IBM has more than 5,000 employees using Second Life for purposes such as sales training or collaborating across different geographic regions. The company will also allow the employees to explore Second Life. And whey will be able to cross into IBM’s secure firewalled corporate network, much like users do with a virtual private network, which creates a secure connection from the Internet into a corporation so that users can log into enterprise applications from their homes.
The firewall will also prohibit regular users of Second Life from gaining access to portions of Second Life that are available only to IBM employees.

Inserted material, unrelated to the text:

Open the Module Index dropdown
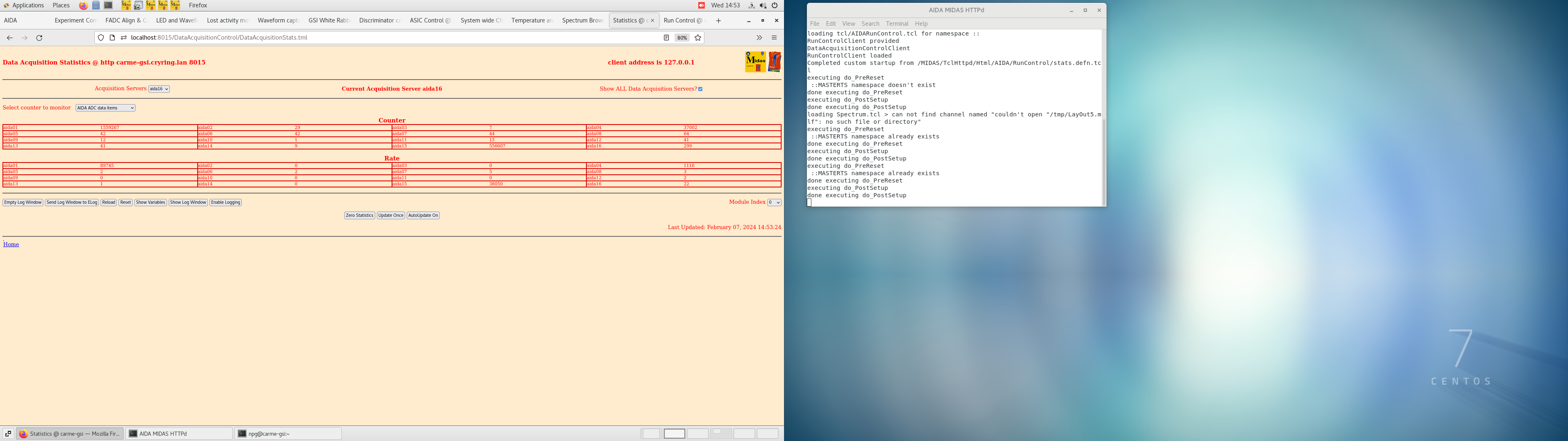This screenshot has width=1568, height=441. (774, 203)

Spohrer said that the companies have to work out exactly what to move behind the firewall to guarantee security.
It will be interesting to see whether the productivity of IBM employees goes down because they’re goofing off in a virtual world, or if it goes up because they’re using training applications in Second Life.

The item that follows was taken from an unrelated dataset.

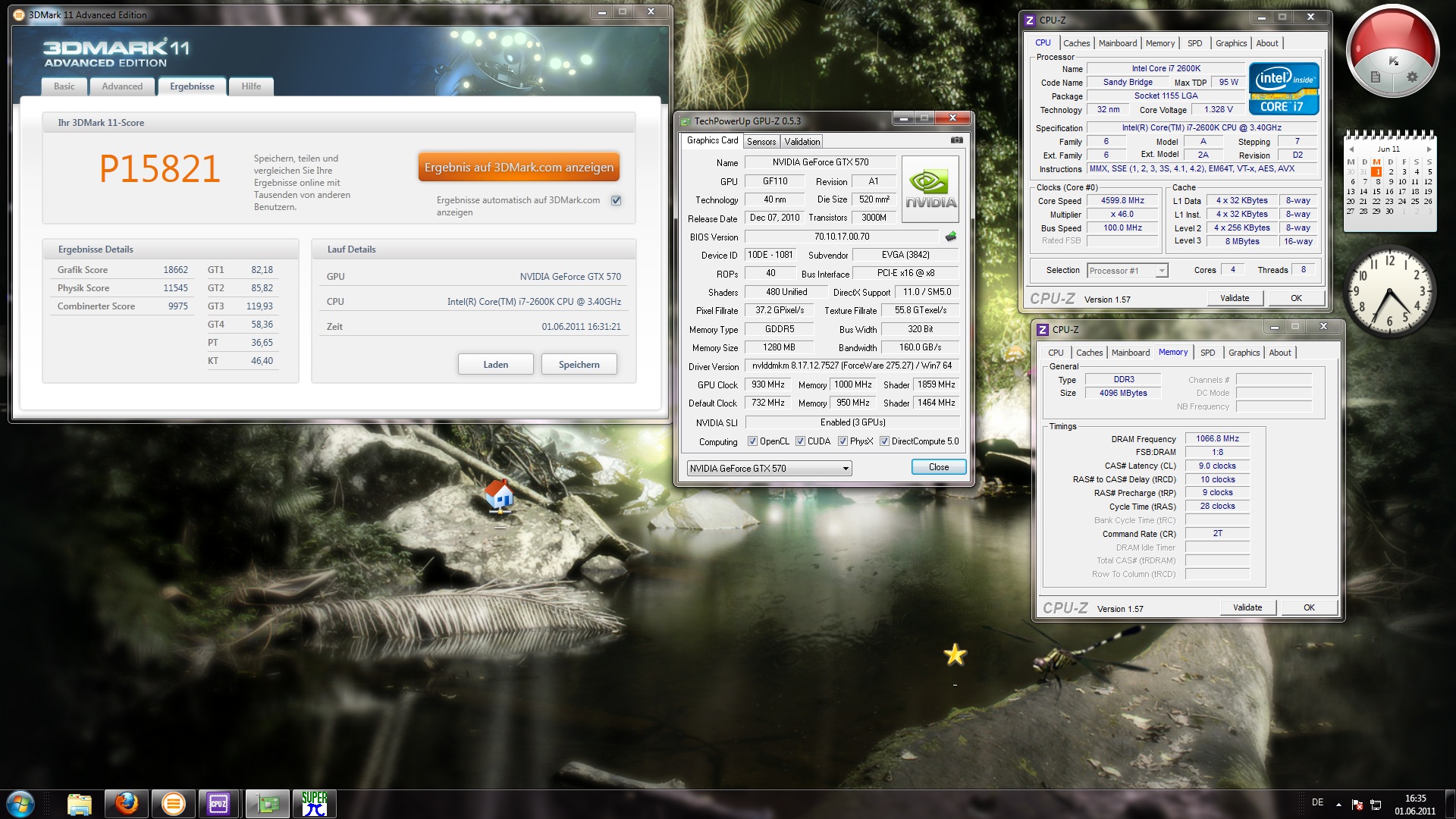Screen dimensions: 1456x819
Task: Click the Speichern button
Action: click(x=579, y=365)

Spohrer said that a group of IBM researchers at Almaden have built an application dubbed “rehearsal studio” that allows professionals to hold online collaboration sessions with each other to talk about real-world problems. They can use the studio to do “what if” analysis or learn how to make presentations to executives. The sessions are recorded to provide feedback to the employees.

Comments
It has taken quite some time for Second Life to get to this point.
The Activeworlds platform (www.activeworlds.com) of which IBM also has a stake has for over a decade now supported a model of separate universe and world servers - all of which could be firewalled - in order to allow clients full control of their users and environments - I don't see how it can be totally effective to do it any other way.
Thanks to the distributed server model employed it is also much more cost effective for IBM to pursue a platform that allows firewalling as standard (see prices at www.awportals.com/products/world_servers.php compared to those of http://secondlife.com/community/land-islands.php to see the vast differences as a result of this).
Second Life clearly has the publicity advantage, but I do not believe it has the technology advantage because it has been produced so quickly it has not had been built with many predictable needs in place.
This development is encouraging, but the world needs a lot of work on the infrastructure and UI before it is ready for prime time. I think part of the problem relates to Linden Labs' desire to make this a viable platform for business, marketing, and commerce, while retaining the freewheeling, creative nature of the world that has attracted many of its most loyal residents and creators.